Cal Fire warns of fires, injuries caused by fireworks
SACRAMENTO — With Independence Day just days away, Cal Fire is asking people to do their part to prevent fires and injuries caused by fireworks.
Two out of five fires on July 4 each year are caused by fireworks, more than any other cause of fires. The majority of these incidents are related to either the use of illegal fireworks, or incorrectly using legal fireworks.
“Understanding the dangers associated with the use of illegal fireworks, or misuse of legal fireworks, is critical to keep everyone safe during the holiday,” said Chief Ken Pimlott, Cal Fire director.

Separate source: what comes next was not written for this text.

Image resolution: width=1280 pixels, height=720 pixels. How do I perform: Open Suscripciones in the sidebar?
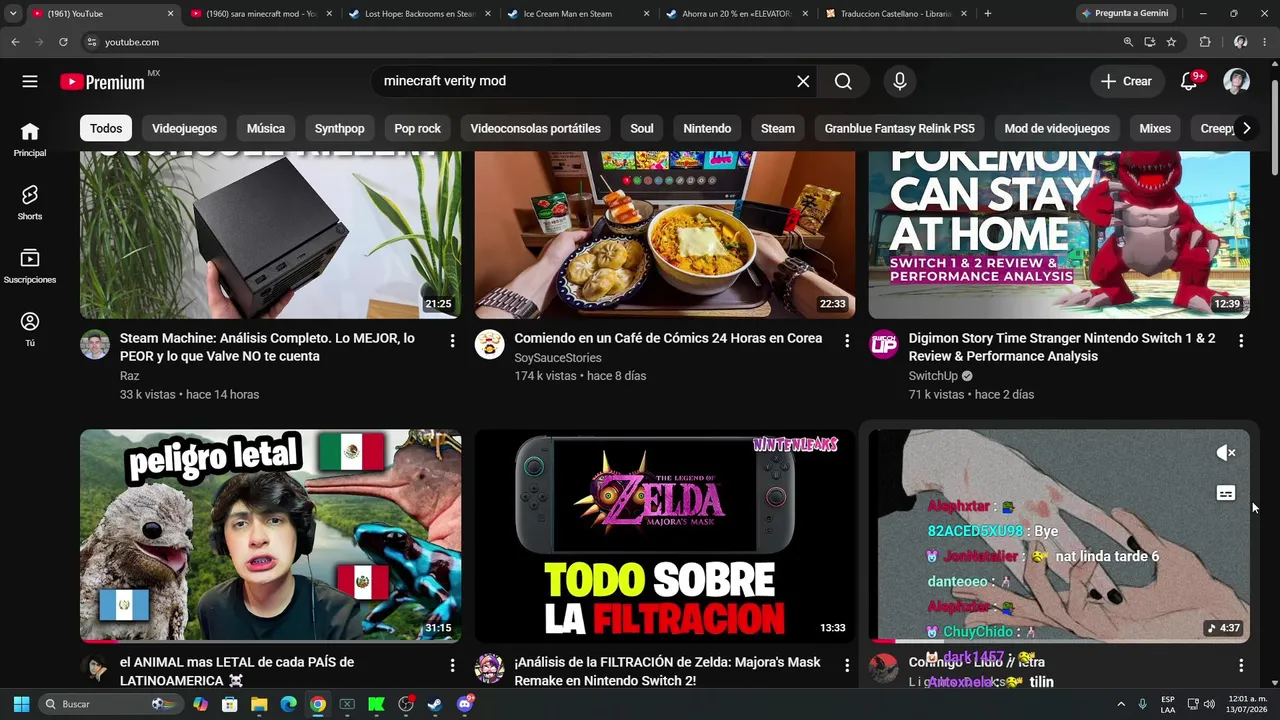pos(30,266)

“Any person who starts a fire from fireworks — even accidentally — can be held liable for the costs of fighting the fire and any resulting property damage.”
There are also legal ramifications when it comes to certain types of fireworks. Possession of illegal fireworks such as sky rockets, bottle rockets, Roman candles, aerial shells, firecrackers and other types that explode, go into the air, or move on the ground in an uncontrollable manner can potentially result in a fine of up to $50,000 as well as prison time or jail for up to one year.

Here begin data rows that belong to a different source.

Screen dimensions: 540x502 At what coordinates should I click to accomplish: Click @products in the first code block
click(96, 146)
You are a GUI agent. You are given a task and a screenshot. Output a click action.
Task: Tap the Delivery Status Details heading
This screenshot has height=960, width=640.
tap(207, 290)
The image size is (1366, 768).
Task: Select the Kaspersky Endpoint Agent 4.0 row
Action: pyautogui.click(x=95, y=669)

“Safe and sane” fireworks are allowed in Lodi — but only on July 4. State fire officials urge everyone to carefully follow instructions to avoid accidents and injuries.
“Please celebrate the holiday safely,” State Fire Marshal Dennis Mathisen said. “If you choose to use fireworks, make sure they are the ‘safe and sane’ and not the illegal variety. Remember, if it flies in the air or explodes, it is illegal.”
Here are a few tips to help you be safe this July 4:
• Buy only “safe and sane,” legal fireworks.
• Have a bucket of water and a hose handy in case of a fire.
• Always read directions and have an adult present. Parents are liable for any damage or injuries caused by their children using fireworks.
• Use fireworks outdoors only.
• Use common sense and keep a safe distance.
• Never attempt to re-light or “fix” fireworks.
• Sparklers can reach temperatures of more than 1,000 degrees; don’t give them to children.
Cal Fire has already responded to more than 2,135 wildland fires in 2017.